Luca ha risentito più negativamente del parziale allontanamento dal fratello, venendo probabilmente a mancare parte della gratificazione narcisistica.
Ci è sembrato altrettanto importante conservare in parte, attraverso la definizione di momenti di vita comuni dei due fratelli, quella relazione elettiva e per alcuni aspetti speciale che era presente nella coppia considerandola insieme ad altri Autori, un elemento protettivo nei confronti di sentimenti di isolamento e solitudine. (14)
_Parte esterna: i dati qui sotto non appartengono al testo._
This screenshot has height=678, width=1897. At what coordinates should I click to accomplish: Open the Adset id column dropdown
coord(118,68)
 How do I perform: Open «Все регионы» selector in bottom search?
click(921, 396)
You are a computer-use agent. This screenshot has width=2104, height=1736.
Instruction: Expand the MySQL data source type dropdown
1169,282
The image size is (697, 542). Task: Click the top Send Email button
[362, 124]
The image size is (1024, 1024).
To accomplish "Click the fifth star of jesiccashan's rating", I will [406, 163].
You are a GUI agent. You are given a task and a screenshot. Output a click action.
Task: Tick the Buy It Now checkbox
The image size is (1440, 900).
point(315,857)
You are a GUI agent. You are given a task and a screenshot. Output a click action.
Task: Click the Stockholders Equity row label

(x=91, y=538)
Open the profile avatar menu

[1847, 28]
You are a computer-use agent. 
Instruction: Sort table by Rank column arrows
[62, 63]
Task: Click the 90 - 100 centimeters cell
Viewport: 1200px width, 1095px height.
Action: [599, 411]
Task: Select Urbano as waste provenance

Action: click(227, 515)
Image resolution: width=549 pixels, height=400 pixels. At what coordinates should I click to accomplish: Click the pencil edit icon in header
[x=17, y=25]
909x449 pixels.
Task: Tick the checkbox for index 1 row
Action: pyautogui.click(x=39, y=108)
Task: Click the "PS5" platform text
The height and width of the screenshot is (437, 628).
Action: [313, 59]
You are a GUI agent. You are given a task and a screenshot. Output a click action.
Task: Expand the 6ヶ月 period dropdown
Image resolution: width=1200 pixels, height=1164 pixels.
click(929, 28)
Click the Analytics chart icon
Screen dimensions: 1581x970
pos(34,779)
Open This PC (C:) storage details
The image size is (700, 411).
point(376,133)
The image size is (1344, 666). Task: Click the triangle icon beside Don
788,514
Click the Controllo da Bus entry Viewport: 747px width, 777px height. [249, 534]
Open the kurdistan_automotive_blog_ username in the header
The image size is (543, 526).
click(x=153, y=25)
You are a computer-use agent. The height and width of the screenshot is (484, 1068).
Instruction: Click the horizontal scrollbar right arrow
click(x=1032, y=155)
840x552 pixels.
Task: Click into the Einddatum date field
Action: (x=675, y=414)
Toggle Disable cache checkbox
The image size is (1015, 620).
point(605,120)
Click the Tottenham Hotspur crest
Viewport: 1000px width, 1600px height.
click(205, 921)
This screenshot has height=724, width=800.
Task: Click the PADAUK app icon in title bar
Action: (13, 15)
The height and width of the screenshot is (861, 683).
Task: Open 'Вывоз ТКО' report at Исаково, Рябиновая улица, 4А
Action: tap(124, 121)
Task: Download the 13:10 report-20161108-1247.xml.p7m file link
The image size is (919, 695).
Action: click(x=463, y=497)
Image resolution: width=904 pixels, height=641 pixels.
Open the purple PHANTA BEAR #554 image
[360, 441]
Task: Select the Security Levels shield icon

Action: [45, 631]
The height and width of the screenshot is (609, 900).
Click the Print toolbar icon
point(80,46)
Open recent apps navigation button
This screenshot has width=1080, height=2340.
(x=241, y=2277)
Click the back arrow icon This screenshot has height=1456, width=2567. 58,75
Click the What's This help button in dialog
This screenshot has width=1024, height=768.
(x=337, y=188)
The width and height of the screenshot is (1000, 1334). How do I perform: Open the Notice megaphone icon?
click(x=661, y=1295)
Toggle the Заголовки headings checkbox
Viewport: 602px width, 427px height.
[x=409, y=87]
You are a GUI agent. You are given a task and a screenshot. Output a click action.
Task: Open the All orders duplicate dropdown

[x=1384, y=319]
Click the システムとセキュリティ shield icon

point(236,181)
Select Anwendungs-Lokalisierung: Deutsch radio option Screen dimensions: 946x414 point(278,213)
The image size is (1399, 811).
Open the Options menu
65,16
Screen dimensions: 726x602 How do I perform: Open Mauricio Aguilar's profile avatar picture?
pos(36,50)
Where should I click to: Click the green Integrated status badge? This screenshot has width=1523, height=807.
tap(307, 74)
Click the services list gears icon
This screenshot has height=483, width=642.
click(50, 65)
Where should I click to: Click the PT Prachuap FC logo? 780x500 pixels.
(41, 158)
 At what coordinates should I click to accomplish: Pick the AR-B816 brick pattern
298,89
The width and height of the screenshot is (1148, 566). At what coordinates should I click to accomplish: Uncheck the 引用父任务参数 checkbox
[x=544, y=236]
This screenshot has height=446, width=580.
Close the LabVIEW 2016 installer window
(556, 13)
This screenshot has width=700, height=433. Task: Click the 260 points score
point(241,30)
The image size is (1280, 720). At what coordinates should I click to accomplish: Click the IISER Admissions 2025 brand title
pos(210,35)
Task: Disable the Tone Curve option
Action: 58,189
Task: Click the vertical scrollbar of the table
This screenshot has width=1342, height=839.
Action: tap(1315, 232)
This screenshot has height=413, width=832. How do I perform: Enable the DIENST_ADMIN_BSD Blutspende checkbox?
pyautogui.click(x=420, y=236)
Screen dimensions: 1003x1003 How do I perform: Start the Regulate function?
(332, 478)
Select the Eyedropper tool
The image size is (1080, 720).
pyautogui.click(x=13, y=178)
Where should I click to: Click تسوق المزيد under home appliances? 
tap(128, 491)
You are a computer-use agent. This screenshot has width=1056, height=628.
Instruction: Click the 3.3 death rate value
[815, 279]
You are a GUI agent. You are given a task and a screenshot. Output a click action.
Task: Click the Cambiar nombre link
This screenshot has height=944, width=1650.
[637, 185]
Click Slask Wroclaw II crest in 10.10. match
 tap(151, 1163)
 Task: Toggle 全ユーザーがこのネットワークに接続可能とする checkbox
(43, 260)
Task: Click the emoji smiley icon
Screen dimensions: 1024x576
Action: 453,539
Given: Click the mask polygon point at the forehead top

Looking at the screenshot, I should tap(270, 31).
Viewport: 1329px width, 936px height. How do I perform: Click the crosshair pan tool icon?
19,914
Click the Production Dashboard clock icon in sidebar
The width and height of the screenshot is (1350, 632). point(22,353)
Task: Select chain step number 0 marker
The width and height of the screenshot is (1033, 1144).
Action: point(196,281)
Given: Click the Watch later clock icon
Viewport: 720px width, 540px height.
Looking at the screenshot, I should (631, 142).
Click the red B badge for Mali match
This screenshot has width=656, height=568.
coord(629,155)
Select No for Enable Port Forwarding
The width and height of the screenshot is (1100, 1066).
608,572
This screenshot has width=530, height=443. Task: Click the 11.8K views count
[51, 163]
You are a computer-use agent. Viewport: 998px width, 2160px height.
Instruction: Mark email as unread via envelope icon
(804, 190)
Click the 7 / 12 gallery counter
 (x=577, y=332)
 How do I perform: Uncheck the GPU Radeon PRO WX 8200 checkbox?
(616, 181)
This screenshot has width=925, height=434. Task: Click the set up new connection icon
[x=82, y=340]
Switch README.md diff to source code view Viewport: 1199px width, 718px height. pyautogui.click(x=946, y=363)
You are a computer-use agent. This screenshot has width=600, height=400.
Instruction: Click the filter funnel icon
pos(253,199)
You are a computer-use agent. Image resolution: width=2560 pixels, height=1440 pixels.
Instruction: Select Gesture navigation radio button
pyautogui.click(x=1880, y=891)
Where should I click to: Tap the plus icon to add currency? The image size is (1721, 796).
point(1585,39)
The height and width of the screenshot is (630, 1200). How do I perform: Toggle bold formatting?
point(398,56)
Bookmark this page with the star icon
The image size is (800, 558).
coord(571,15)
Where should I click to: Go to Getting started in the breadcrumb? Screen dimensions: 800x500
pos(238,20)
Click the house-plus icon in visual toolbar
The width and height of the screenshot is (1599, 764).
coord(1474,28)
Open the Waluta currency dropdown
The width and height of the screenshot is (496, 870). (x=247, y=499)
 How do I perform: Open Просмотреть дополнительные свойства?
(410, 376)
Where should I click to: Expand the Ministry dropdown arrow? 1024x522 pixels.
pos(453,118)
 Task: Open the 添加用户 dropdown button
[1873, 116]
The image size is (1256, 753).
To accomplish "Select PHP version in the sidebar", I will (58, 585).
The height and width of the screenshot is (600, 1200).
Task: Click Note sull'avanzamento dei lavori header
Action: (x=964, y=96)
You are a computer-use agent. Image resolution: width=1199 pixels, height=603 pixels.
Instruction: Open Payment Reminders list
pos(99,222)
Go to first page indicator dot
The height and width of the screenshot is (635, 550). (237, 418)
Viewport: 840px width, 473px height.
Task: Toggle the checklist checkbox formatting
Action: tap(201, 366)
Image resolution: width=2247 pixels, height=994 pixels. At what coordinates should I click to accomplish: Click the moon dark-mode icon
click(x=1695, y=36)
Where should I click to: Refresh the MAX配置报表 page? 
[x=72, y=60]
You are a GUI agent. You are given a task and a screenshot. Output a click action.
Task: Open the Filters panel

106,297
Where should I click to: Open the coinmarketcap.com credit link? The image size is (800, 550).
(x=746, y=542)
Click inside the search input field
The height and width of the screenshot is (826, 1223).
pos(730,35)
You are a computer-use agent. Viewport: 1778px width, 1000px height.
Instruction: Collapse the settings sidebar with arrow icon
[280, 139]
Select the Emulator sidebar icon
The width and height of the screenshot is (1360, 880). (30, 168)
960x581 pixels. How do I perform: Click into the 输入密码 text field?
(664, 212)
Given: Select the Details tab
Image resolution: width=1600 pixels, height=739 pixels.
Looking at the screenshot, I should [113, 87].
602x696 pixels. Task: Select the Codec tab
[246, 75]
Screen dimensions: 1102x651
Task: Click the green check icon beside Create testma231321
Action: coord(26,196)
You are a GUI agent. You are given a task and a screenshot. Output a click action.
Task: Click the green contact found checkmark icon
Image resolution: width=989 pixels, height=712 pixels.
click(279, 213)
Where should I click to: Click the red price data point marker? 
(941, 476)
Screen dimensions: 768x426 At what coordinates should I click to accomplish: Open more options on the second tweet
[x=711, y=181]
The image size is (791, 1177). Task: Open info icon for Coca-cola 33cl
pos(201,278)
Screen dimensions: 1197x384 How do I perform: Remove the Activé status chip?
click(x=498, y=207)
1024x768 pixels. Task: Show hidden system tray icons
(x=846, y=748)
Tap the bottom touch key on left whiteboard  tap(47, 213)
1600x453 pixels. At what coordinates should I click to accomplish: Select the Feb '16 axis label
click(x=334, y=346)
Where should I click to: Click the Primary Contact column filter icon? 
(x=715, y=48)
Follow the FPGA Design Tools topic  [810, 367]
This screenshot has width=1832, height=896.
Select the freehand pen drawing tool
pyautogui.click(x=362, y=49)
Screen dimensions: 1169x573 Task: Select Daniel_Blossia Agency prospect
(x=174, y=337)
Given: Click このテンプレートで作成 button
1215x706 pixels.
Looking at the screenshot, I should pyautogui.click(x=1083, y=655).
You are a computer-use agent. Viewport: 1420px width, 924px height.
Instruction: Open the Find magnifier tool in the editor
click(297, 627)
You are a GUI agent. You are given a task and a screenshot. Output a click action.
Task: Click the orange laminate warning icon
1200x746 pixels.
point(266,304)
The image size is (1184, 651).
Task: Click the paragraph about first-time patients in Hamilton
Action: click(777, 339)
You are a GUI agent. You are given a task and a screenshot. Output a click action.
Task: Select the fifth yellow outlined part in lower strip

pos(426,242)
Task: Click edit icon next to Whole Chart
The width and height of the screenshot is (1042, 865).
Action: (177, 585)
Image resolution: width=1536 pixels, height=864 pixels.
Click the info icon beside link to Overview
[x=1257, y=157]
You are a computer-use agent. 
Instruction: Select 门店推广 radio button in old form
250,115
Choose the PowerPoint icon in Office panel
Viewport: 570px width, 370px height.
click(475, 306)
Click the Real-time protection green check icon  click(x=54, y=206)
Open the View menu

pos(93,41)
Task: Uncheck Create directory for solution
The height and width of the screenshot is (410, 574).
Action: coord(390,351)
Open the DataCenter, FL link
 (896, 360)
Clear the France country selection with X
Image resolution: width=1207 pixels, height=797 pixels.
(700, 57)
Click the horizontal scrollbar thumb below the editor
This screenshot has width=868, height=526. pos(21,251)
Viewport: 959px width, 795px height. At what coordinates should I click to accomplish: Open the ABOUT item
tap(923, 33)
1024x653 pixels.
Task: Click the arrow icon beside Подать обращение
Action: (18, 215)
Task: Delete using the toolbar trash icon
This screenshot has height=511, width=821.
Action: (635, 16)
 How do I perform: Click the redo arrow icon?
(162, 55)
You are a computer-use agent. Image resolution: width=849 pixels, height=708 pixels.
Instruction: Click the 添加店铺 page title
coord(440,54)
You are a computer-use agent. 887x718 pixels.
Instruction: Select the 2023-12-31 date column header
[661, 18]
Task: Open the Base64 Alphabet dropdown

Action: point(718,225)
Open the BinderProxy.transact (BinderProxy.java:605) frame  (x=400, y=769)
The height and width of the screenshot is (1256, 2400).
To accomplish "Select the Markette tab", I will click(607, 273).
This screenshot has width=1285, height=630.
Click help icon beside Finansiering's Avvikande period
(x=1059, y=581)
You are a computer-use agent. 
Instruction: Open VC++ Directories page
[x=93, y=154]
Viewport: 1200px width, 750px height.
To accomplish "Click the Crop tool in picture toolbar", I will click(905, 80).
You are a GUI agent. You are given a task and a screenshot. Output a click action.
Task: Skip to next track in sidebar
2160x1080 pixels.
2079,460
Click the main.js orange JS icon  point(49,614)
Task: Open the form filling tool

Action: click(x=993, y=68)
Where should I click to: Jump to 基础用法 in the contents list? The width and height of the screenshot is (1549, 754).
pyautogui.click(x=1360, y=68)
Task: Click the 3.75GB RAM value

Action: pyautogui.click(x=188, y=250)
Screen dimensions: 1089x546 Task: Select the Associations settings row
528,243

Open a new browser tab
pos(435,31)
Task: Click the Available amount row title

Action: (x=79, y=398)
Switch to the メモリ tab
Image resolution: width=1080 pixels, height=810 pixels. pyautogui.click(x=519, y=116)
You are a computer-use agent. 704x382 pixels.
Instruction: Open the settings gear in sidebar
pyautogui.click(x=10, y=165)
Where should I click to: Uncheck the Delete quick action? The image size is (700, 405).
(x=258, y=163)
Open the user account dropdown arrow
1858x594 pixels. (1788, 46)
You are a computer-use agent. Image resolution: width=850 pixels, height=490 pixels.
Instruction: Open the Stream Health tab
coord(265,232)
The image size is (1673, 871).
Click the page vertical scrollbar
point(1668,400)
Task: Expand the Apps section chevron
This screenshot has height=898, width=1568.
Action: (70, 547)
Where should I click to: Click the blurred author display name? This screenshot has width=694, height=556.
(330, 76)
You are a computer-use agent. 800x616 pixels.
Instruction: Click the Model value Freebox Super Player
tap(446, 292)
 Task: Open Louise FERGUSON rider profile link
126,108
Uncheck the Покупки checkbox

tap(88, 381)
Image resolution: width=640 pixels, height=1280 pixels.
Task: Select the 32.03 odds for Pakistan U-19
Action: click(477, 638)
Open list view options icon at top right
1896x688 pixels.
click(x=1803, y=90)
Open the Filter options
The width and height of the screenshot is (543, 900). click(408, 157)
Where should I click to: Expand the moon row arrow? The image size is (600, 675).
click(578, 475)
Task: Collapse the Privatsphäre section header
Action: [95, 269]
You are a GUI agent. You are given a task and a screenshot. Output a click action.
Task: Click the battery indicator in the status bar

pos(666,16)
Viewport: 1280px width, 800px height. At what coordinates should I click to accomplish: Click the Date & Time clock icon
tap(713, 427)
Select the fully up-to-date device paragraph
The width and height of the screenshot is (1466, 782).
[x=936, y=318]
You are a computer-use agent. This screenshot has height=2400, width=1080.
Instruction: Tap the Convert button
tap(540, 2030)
Dovessimo cercare di introdurre un nuovo concetto, che non corrisponde propriamente a quello di specularità o di identificazione reciproca, parleremo qui di complementarietà. Questo procedimento psichico consiste nel fatto che l’uno dei membri della coppia mette in atto attitudini, vissuti e comportamenti che sarebbero difficili al secondo membro, mentre il secondo membro interviene colle proprie attitudini che il primo membro a sua volta non possiede. Solo così, con l’integrarsi delle due parti complementari, l’identità si costituisce: ciò rende ragione delle difficoltà separative, in quanto ognuno dei membri deve accettare di rinunziare in parte ai funzionamenti posseduti dall’altro: ne consegue che assieme i due hanno un’identità compiuta; separati le loro identità devono necessariamente cambiare abbastanza radicalmente. La loro attività si coniuga non con il plurale (se due) o con il singolare (se uno), ma con una modalità che richiederebbe l’uso del duale, che alcune lingue possiedono (greco e russo).
Si spiega così come la separazione produca risultati migliori e minori danni in Filippo, in possesso di atteggiamenti più adatti all’integrazione, e si realizzi con maggiori difficoltà in Luca, personaggio con attitudini complementari meno utilizzabili nel vivere autonomo.